Customising attributes
But - what about when you don’t know one or more field types ahead of time? Well, jitclass
can be called as a function with the types at runtime. Note that this returns a type
which can then passed into a Numba function and instantiated.
myarray = ...
class MyTestObjectDynamic:
def __init__(self):
self.last_array = None
cls = jitclass([('last_array', typeof(myarray))])
@njit
def testcreateobjdyn(clsdefn):
obj = clsdefn()
Conclusion
Complex data structures are indeed possible in Numba.
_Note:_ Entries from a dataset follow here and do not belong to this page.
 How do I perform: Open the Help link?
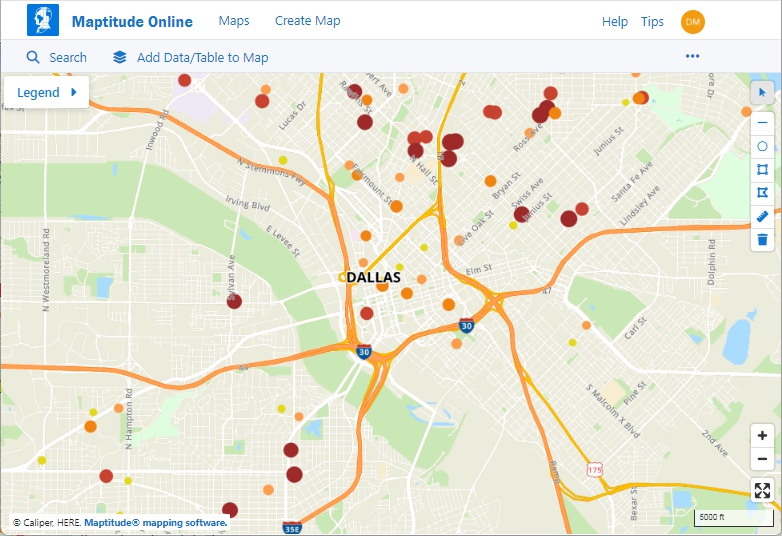point(615,22)
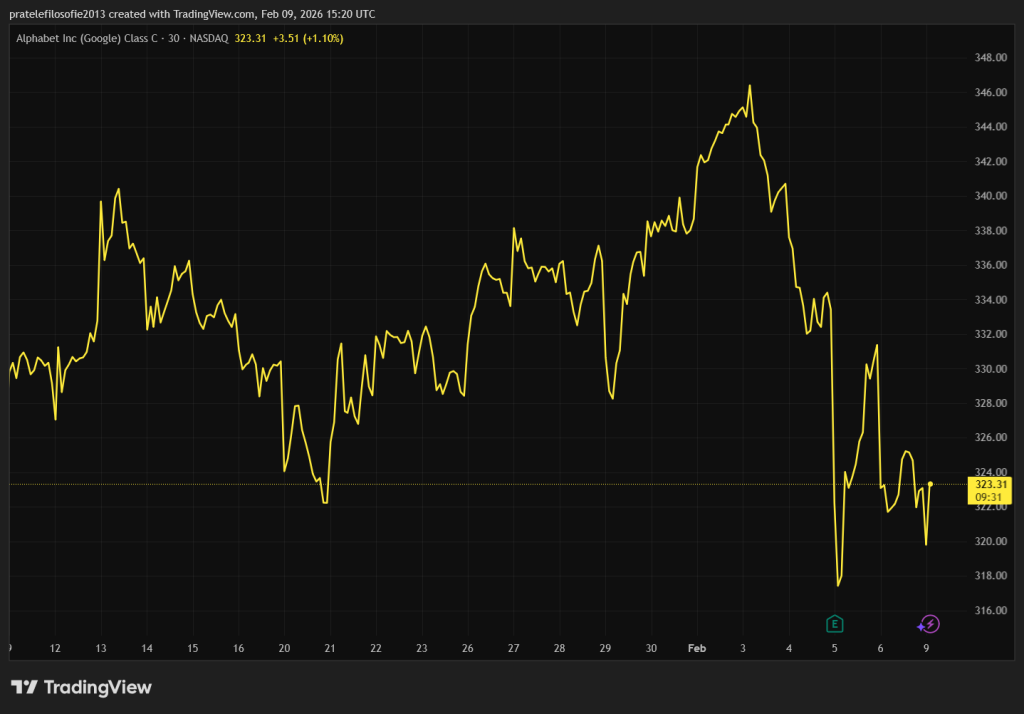Image resolution: width=1024 pixels, height=714 pixels.
Task: Click the 316.00 price axis label
Action: click(x=988, y=611)

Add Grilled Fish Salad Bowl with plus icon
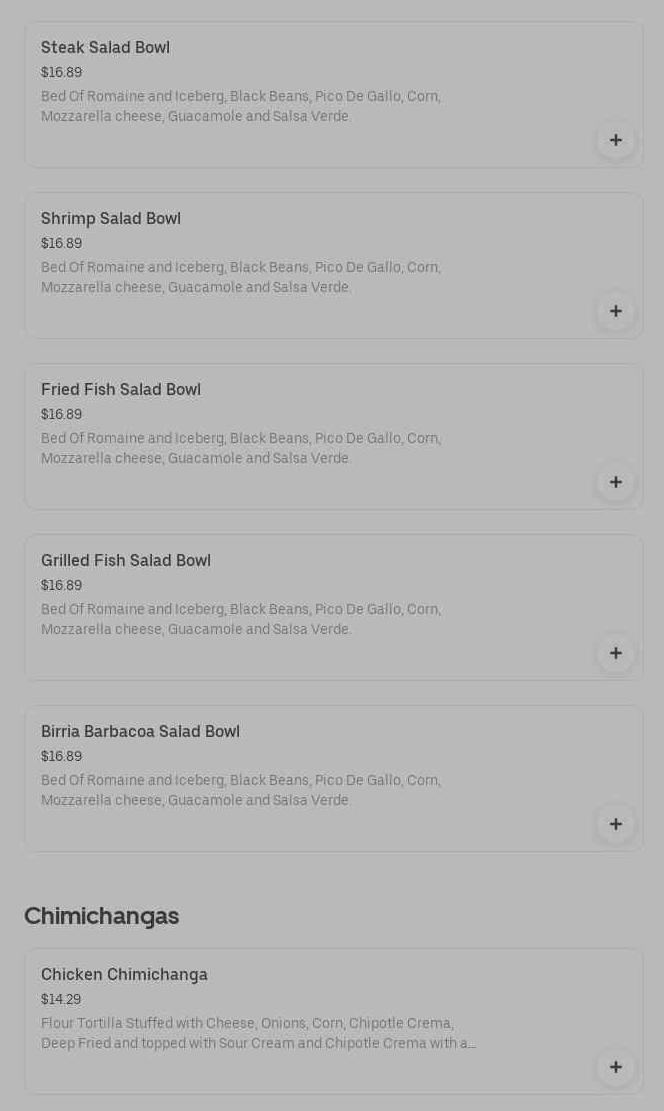click(x=616, y=653)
This again shrinks the potential areas that require compiled languages. There is definitely a steep learning curve involved, but the potential upsides are not insignificant:
- No messing with compilers and managing libraries
- No memory management (everything is reference counted)
- Being able to specialise code at runtime which is not only simpler, it does allow the code to be more optimised.